The prosecution pointed out that Martin did indeed have violent views towards both burglars and the travelling community that Fred Barrass came from. Martin had once recommended "putting gypsies in one of his fields surrounded by barbed wire and machine gunning them". Yes, well, my erstwhile friend argues, he might not go along with that, but he'd certainly have no trouble planting a bullet in any thieving little scumbag that broke into his house. Indeed, Martin believes that "99% of the people" would have reacted in the way that he did. Presumably, Martin was encouraged by opinion polls, which showed on the eve of the Jury's verdict that 85% of the people felt the Jury had reached the wrong conclusion. They having so much more information to hand than the dimwits in the court.

But the truth is, the vast majority of people would simply not behave in this way. I don't say that in order to redeem your Great British public. They talk they talk, and they'd surely love it if they could walk the walk. They love their "proud Englishman in his castle" phantasy, and they won't give it up for the whining liberal elite. I say they wouldn't do this because in order to shoot dead an intruder on your home who is fleeing, you have to be the kind of nutball that Tony Martin apparently is. You have, first of all, to be a dabbler in illegal firearms. It helps to have it butressed by racist views and pathological hatred of the criminal underclass (who, after all, gotta earn a crust as well, inney guv'nor). But you have to know how to use an illegal firearm, have one handy, be willing to kill. It isn't that easy. It isn't like on the Playstation where the evil mob guy takes eighteen nuggets of lead in the belly and crumples to the floor, leaving you standing in glorious victory. You're standing in blood and shame. The worst thing you can do is kill someone. And you killed someone over, what, a VCR? A television? A microwave? The poor bastard's bleeding to death on your lawn and you can proudly snatch the toaster out of his hands and call the police to confess all? Tell the wife, tell the children? Let the neighbours think what they want? Go to court and be tried because you couldn't let someone stay alive and make off with your laptop?

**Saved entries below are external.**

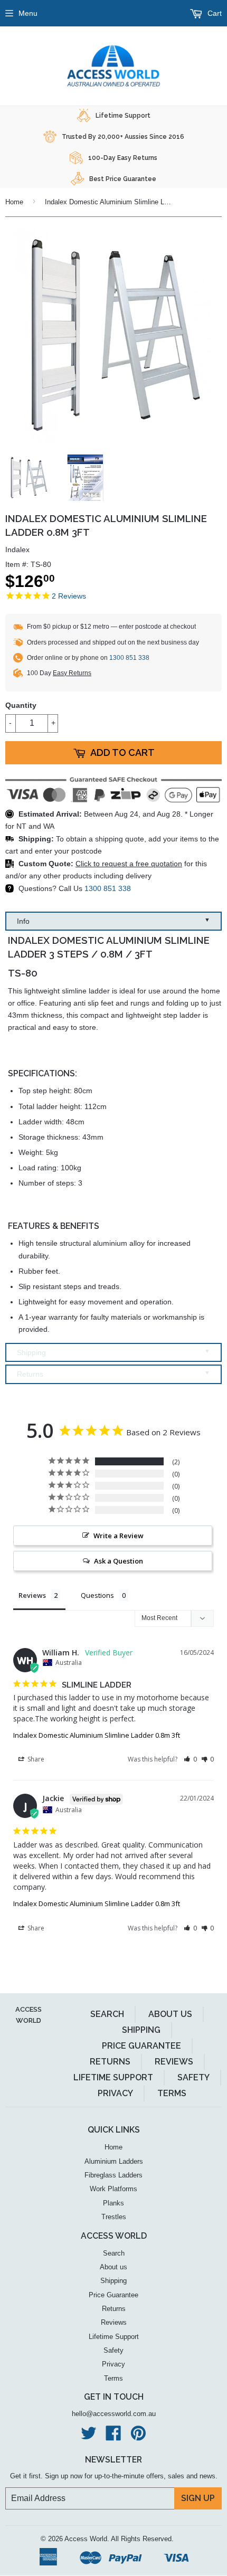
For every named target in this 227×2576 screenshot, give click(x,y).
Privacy (115, 2093)
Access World (85, 2539)
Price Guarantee (141, 2046)
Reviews (174, 2062)
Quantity (20, 705)
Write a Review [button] (118, 1535)
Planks (113, 2203)
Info (113, 920)
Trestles (113, 2217)
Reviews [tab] (32, 1595)
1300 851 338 (129, 657)
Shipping (113, 1352)
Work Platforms (113, 2189)
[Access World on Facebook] (113, 2437)
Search (107, 2014)
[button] (190, 1759)
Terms (171, 2093)
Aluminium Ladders (113, 2161)
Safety (193, 2077)
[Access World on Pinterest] (138, 2437)
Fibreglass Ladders (113, 2175)
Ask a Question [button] (118, 1561)
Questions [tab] (97, 1595)
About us (170, 2014)
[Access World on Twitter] (89, 2437)
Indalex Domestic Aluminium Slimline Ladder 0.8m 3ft (96, 1735)
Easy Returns (72, 673)
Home (14, 202)
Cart (213, 13)
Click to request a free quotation (128, 863)
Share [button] (35, 1759)
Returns (113, 1373)
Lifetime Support (113, 2077)
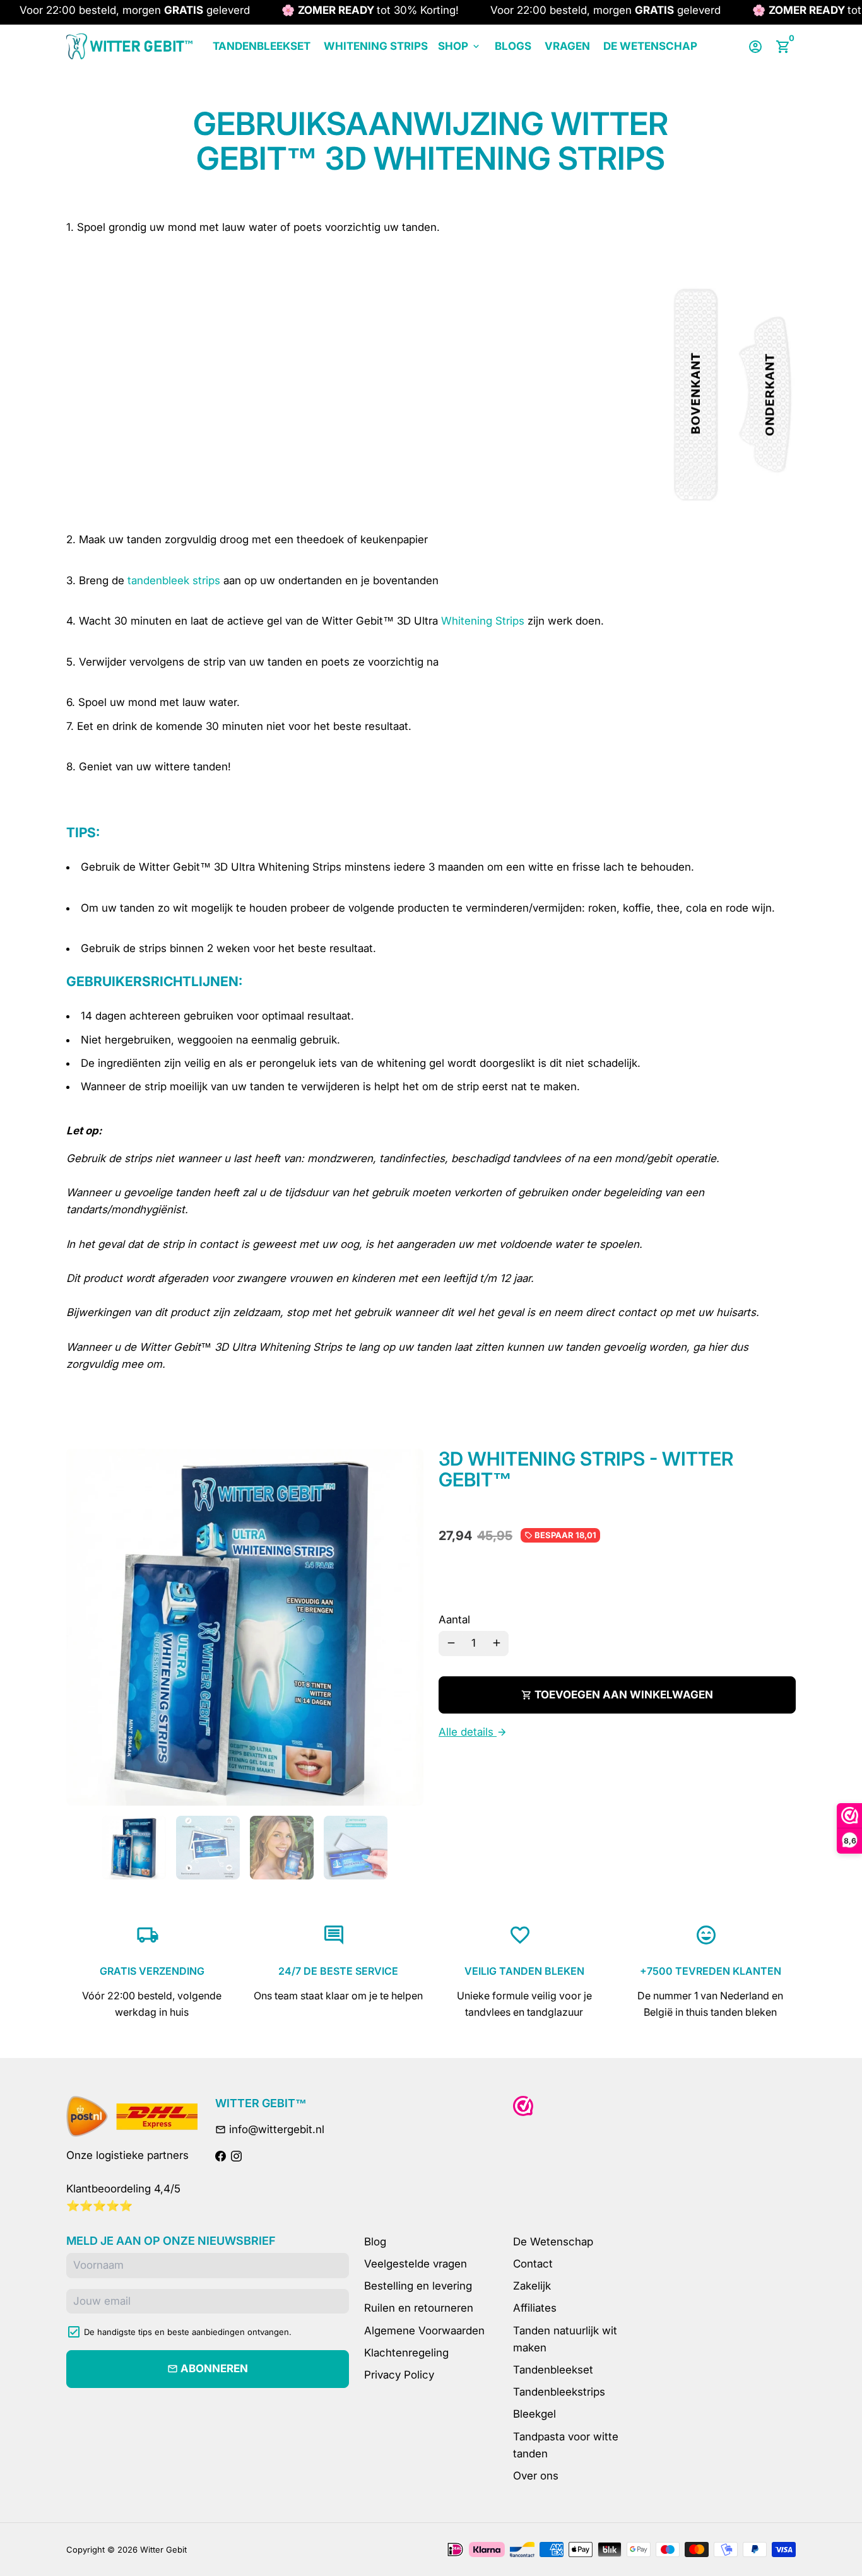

Sure, it's that easy. You just lift up the weapon, place the butt on your shoulder, and fire. Yeah, I can really see your average British goofball standing there like Clint Eastwood. In case this heavy-handed irony isn't piercing that thick armour of self-deception, let me repeat for you armchair Defenders of the Home: THE ONLY KINDS OF PEOPLE WHO COULD ACTUALLY KILL SOMEONE FOR THE CRIME OF BURGLARY ARE NUTBALLS AND GUN ADDICTS. GET OVER IT, YOU THICK-SKULLED FUCKING CIPHERS.

Gary Younge once put it aptly: "hardness of the heart is often in inverse proportion to hardness of the head". Our nation of crime-stoppers have runny-brains and hardened arteries. A very British disease.